No snarling, hydra-headed monster could have alarmed him more than this simple architectural object. At first he thought it must be an optical illusion, a trick played by overtired eyes. Then he knew he was experiencing a hallucination—seeing doors where he desperately wanted them to be.
Following this observation, it dawned on him that persons undergoing hallucinations did not perceive them as such while in the very grip of them.
A door! His mind reeled. What could it mean? Indeed, what else could it mean?
Feverishly Spence began tearing away the algae by handfuls, digging it out with his gloved fingers from around the imagined threshold. What emerged was an object of stone, cut, from the same stuff as the surrounding walls, with no external markings of any kind. He would have considered it a novelty of nature except its smoothness, roundness, and perfect symmetry argued against a natural artifact. But he could not be sure.
He lifted off his helmet and smacked it into the slab. He listened to the echo pinging away to the dim recess of the tunnel. He also heard a hollow sound beyond the barrier; it was not a dead end.
Overcome by a burning curiosity to see what lay beyond the supposed door, he leapt at the slab and began pushing wit
h all his might, succeeding only in shoving his feet out from under him. Then he knelt before the door and tried to worm his fingers into the cracks at the sides. He arched his back and strained until he thought his heart would burst—and the slab began to move.

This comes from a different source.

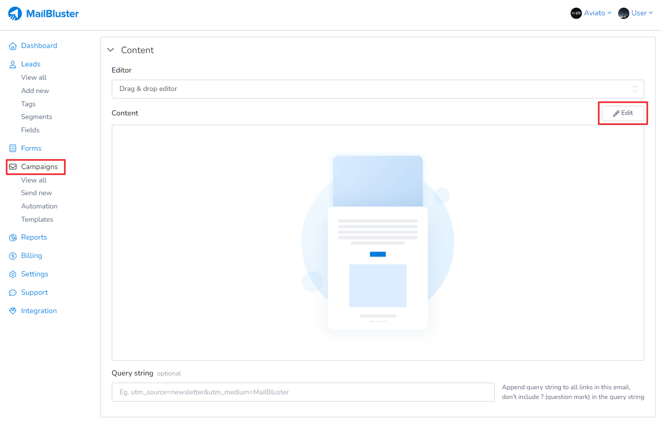Click the Forms list icon
This screenshot has height=424, width=661.
[13, 149]
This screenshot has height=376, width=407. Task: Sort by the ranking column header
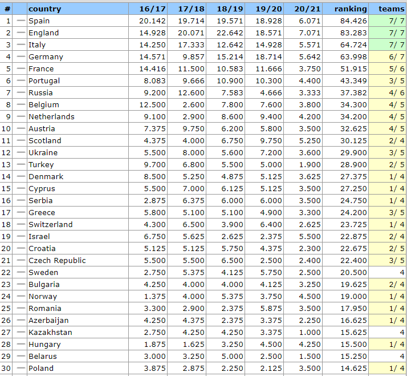coord(350,9)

It slid a few centimeters, and he felt a gush of warm air from behind the door. The algae on the floor around him flushed brightly. He smelled the stale dry air flowing out; it had an odd taste which he could not place—sweet, yet rancid. The air of a tomb.
Once more he attacked the door with a fury. He was rewarded for his labors when at last the stone rolled back another few centimeters and he was able to squeeze his shoulders through.

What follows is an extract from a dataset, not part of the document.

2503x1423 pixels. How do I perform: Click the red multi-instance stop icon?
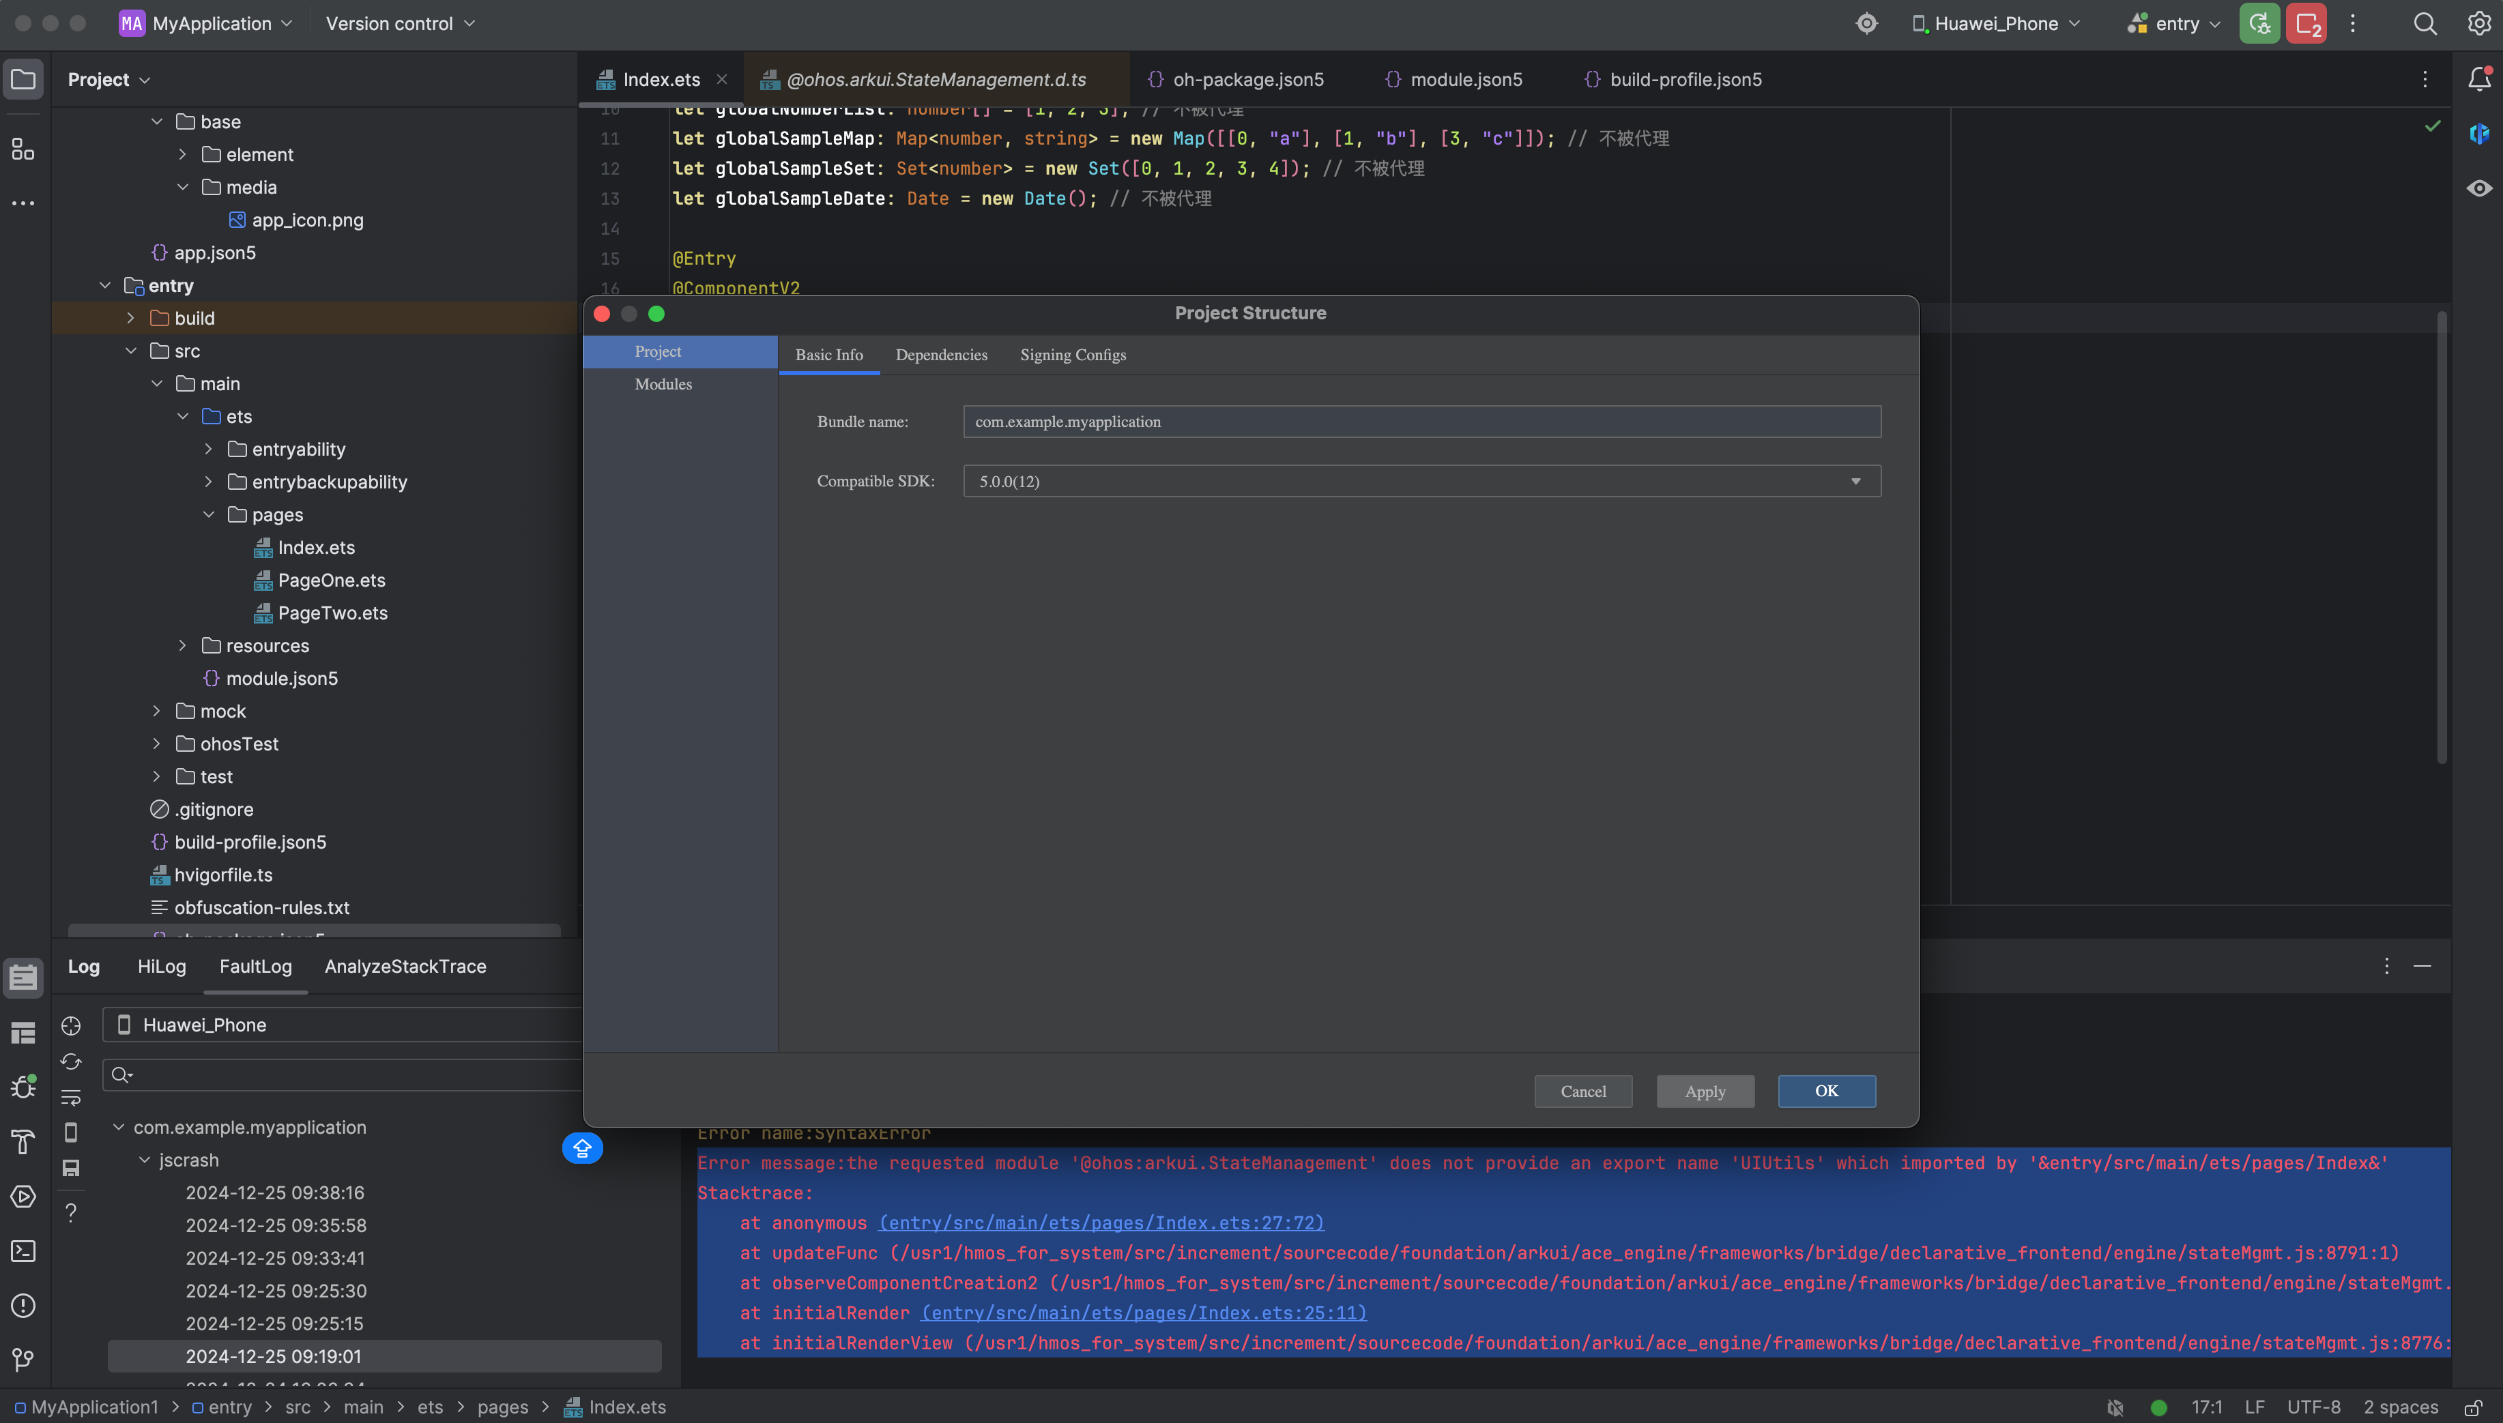click(2306, 23)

He forced himself through the narrow opening, dizzy from the lack of oxygen and gasping for breath. He collapsed on the floor and lay down, panting while waves of nausea from his overexertion slammed into him.
A faint, reddish-gold radiance fell over him as he lay gazing upward, though where this might come from he could not readily tell. The walls around him were smooth stone and dull red in the ruddy twilight of the mysterious light.

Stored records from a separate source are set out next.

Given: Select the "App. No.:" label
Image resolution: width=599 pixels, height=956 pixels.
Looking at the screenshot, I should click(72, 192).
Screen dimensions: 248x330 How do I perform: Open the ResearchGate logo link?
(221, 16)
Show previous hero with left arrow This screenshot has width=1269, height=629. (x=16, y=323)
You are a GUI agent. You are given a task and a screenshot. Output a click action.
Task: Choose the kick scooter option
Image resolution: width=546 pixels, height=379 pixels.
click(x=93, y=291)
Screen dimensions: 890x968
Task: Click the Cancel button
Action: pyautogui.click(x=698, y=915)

After a while the wracking nausea subsided and he was able to raise his head and look around. There was not much to see. The passage, bone dry and dusty, continued upward at a steep angle directly ahead of him. In order to find out more about his new surroundings, he would have to haul himself back onto his weary legs and climb that incline.
Shaking with fatigue he squirmed onto his side and made to push himself up. His hand brushed something in the dust—a small ridge of stone. He looked down and saw between his hands the faintly outlined depression of a footprint.
4
THE FOOTPRINT LAY SQUARELY in his path, outlined in the red dust thick upon the floor. A trick of the light, he thought; some odd stone formation. But he stared at it as if he expected it to disappear.